# What is required:
Among the entries below, one stretch runs from the line that contains "Task: Open the browser hamburger menu" through the line that contains "This screenshot has width=1568, height=760.". Repeat that stretch exactly, ends included, and only that.

### Listed records ###

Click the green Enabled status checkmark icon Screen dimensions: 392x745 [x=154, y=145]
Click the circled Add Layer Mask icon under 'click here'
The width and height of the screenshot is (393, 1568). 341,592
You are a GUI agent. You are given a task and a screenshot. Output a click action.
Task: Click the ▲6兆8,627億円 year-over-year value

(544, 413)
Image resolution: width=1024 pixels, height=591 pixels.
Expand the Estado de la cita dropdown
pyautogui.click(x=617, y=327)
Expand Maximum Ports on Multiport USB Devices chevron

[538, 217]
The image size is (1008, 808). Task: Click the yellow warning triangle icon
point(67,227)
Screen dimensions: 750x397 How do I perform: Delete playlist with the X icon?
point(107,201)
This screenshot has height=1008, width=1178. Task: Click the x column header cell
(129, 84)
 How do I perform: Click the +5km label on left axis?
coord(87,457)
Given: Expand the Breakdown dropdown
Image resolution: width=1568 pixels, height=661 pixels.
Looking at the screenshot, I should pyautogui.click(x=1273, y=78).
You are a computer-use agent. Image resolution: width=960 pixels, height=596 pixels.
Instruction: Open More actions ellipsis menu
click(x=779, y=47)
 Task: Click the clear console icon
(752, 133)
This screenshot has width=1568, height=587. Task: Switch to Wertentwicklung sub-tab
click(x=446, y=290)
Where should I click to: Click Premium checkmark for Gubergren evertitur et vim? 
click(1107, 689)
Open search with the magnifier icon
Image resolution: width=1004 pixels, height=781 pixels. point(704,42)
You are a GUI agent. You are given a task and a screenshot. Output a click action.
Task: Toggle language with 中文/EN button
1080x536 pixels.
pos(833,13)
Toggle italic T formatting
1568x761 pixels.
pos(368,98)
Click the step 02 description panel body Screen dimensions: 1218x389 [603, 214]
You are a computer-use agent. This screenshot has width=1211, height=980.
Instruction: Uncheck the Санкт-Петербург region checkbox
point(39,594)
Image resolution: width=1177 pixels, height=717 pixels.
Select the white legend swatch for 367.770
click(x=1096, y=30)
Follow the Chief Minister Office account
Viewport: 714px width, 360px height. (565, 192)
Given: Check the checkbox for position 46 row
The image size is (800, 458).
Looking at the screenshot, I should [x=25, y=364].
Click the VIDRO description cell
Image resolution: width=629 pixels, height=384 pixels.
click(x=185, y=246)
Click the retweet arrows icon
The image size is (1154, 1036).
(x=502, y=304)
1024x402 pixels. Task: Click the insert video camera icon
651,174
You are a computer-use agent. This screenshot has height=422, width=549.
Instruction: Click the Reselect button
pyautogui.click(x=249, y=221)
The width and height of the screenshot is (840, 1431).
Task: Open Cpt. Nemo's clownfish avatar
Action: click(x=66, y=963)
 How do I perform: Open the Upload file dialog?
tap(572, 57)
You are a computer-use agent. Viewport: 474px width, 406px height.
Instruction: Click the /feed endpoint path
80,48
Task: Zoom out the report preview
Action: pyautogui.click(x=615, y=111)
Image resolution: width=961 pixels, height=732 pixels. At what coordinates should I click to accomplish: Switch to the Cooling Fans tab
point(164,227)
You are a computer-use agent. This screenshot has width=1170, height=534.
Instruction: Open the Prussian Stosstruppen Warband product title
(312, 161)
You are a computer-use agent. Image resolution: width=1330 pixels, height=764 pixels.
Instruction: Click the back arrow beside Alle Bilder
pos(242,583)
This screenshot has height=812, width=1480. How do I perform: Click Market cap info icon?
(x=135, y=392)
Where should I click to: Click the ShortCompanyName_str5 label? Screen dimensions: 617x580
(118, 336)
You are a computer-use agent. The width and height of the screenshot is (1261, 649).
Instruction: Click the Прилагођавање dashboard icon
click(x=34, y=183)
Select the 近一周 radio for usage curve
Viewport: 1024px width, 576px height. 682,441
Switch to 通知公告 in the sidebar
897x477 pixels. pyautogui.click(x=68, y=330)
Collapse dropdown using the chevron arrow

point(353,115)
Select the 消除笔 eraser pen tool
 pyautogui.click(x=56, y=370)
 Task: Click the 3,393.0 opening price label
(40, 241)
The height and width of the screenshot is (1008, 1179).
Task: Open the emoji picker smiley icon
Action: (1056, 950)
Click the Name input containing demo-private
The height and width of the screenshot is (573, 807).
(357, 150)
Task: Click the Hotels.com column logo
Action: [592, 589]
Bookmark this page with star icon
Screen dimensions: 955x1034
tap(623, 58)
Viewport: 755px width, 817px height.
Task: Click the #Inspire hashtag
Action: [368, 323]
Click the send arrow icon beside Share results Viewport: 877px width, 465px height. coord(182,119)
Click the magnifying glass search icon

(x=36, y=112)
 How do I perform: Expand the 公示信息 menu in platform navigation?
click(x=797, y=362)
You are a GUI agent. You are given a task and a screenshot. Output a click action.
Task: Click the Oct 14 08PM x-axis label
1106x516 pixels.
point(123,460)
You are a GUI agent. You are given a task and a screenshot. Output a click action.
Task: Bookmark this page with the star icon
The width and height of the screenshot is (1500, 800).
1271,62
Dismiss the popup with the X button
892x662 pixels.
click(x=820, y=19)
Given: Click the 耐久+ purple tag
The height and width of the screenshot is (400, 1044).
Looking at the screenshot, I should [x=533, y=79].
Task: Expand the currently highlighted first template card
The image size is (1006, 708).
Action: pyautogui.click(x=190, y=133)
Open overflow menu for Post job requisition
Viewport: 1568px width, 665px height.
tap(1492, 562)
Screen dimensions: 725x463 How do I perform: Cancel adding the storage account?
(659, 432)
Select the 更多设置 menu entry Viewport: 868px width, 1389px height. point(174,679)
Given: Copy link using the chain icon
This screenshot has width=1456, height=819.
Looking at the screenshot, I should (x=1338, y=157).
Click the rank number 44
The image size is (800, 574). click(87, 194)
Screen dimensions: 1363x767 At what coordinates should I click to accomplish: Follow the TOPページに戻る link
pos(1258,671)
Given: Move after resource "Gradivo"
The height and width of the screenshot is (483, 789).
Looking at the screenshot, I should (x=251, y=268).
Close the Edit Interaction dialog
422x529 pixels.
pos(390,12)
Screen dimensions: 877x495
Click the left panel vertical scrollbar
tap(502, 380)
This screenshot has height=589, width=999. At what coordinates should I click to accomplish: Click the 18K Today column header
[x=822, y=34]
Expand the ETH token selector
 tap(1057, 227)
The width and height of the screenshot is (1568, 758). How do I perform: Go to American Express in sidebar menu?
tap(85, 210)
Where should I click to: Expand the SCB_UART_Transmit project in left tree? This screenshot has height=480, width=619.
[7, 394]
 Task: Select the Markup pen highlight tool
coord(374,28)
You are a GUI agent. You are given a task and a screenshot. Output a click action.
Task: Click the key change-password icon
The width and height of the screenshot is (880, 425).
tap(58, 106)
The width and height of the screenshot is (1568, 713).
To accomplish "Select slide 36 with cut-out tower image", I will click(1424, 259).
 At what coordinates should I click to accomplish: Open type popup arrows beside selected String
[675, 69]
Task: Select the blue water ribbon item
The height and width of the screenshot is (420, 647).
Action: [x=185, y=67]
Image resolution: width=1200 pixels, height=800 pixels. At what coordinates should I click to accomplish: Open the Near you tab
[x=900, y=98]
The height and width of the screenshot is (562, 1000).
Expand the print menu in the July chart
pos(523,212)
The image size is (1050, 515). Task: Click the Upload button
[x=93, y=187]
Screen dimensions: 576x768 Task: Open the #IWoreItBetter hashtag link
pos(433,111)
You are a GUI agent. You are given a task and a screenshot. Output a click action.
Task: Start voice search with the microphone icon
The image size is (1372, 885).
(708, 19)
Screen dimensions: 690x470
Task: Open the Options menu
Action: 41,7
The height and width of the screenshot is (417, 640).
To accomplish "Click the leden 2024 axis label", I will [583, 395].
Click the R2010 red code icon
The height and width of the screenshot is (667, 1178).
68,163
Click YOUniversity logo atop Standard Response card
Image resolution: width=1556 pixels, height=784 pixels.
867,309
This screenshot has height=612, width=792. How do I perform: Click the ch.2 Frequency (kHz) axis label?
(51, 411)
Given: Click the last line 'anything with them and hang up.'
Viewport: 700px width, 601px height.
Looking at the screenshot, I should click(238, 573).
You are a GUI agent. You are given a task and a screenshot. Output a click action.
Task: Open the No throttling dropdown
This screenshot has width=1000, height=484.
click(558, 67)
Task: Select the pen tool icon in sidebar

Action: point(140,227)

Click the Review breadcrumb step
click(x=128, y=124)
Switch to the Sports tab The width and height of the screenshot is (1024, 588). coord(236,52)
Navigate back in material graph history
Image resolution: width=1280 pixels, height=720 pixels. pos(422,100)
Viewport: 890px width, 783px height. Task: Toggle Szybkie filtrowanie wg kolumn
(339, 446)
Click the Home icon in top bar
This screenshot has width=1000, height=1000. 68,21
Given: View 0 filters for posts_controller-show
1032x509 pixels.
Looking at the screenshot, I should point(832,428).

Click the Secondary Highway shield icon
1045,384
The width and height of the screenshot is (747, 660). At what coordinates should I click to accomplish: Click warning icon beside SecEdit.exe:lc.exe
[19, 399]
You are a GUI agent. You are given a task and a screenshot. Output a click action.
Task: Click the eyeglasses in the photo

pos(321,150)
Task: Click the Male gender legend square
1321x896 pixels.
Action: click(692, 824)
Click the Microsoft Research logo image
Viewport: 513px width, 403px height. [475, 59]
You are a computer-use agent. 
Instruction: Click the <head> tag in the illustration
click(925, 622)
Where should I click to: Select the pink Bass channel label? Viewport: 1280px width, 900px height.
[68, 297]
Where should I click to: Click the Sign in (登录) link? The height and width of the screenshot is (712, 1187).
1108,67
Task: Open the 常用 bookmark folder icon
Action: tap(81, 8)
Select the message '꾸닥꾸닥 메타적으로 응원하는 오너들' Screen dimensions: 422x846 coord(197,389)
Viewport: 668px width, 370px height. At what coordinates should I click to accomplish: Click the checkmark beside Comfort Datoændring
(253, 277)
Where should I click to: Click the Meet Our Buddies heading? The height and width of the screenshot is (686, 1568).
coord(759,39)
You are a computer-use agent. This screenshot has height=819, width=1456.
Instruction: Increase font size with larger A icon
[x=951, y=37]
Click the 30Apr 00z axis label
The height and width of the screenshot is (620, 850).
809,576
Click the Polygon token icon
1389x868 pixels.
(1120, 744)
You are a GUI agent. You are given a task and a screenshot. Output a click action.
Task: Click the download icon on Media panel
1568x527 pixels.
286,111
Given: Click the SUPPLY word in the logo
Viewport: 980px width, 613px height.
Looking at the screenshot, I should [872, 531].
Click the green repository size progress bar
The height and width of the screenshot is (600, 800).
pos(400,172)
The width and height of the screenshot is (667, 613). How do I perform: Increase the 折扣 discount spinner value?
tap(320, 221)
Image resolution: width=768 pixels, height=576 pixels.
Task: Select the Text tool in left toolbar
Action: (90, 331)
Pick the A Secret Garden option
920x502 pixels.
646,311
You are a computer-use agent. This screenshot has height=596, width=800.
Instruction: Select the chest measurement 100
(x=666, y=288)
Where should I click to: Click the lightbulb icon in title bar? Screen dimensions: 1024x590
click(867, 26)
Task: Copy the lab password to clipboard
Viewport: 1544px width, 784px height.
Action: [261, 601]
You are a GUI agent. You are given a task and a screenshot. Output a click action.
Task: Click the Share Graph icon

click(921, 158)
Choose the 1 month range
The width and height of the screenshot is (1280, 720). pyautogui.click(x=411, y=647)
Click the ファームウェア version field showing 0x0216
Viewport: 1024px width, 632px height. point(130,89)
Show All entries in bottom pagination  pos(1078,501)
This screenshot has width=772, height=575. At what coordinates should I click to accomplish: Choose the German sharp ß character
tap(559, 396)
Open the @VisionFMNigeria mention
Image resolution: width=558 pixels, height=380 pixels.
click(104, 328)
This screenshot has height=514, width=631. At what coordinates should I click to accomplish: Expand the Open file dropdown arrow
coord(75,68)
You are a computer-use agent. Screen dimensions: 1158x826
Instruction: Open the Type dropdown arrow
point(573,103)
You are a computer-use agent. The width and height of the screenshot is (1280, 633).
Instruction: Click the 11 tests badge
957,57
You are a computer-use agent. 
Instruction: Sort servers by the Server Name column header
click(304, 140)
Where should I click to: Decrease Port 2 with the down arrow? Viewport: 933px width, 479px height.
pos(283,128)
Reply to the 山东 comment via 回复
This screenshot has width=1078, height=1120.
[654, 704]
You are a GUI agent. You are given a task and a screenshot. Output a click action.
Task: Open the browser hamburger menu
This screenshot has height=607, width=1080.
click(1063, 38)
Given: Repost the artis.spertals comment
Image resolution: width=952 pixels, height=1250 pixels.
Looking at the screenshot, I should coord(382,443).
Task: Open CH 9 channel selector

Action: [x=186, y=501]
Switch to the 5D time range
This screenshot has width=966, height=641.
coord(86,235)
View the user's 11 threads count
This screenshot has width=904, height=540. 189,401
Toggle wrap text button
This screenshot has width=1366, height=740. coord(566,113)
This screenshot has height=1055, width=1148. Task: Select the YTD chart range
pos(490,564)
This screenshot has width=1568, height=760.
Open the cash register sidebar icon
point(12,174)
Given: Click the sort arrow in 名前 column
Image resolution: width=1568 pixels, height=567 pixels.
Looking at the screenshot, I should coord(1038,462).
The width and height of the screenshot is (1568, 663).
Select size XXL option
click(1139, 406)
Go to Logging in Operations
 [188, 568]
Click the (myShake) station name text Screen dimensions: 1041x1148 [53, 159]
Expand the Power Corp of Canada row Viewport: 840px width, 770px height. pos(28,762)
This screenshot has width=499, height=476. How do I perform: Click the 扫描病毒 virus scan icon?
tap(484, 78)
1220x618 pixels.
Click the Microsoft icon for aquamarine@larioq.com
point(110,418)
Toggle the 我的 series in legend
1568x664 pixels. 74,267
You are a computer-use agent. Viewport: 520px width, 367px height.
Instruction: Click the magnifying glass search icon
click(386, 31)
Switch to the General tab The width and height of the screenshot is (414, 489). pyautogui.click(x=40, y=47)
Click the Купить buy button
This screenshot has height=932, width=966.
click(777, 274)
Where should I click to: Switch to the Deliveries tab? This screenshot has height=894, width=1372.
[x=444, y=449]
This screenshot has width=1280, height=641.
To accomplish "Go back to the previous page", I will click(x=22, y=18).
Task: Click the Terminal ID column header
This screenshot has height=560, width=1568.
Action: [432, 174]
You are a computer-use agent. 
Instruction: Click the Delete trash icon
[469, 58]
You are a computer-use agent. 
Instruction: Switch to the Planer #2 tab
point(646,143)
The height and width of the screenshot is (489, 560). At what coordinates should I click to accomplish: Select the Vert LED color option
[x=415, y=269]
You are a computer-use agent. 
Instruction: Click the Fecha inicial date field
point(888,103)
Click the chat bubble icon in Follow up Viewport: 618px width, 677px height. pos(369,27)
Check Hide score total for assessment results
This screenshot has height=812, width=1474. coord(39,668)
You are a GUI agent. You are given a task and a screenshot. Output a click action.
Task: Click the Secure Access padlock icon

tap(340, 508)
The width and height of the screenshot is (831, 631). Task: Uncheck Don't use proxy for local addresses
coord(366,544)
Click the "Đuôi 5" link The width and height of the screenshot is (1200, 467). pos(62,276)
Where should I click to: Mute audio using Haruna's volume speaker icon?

###

# Solution for this task:
Task: Open the browser hamburger menu
This screenshot has height=607, width=1080.
click(1063, 38)
Given: Repost the artis.spertals comment
Image resolution: width=952 pixels, height=1250 pixels.
Looking at the screenshot, I should coord(382,443).
Task: Open CH 9 channel selector

Action: [x=186, y=501]
Switch to the 5D time range
This screenshot has width=966, height=641.
coord(86,235)
View the user's 11 threads count
This screenshot has width=904, height=540. 189,401
Toggle wrap text button
This screenshot has width=1366, height=740. coord(566,113)
This screenshot has height=1055, width=1148. Task: Select the YTD chart range
pos(490,564)
This screenshot has width=1568, height=760.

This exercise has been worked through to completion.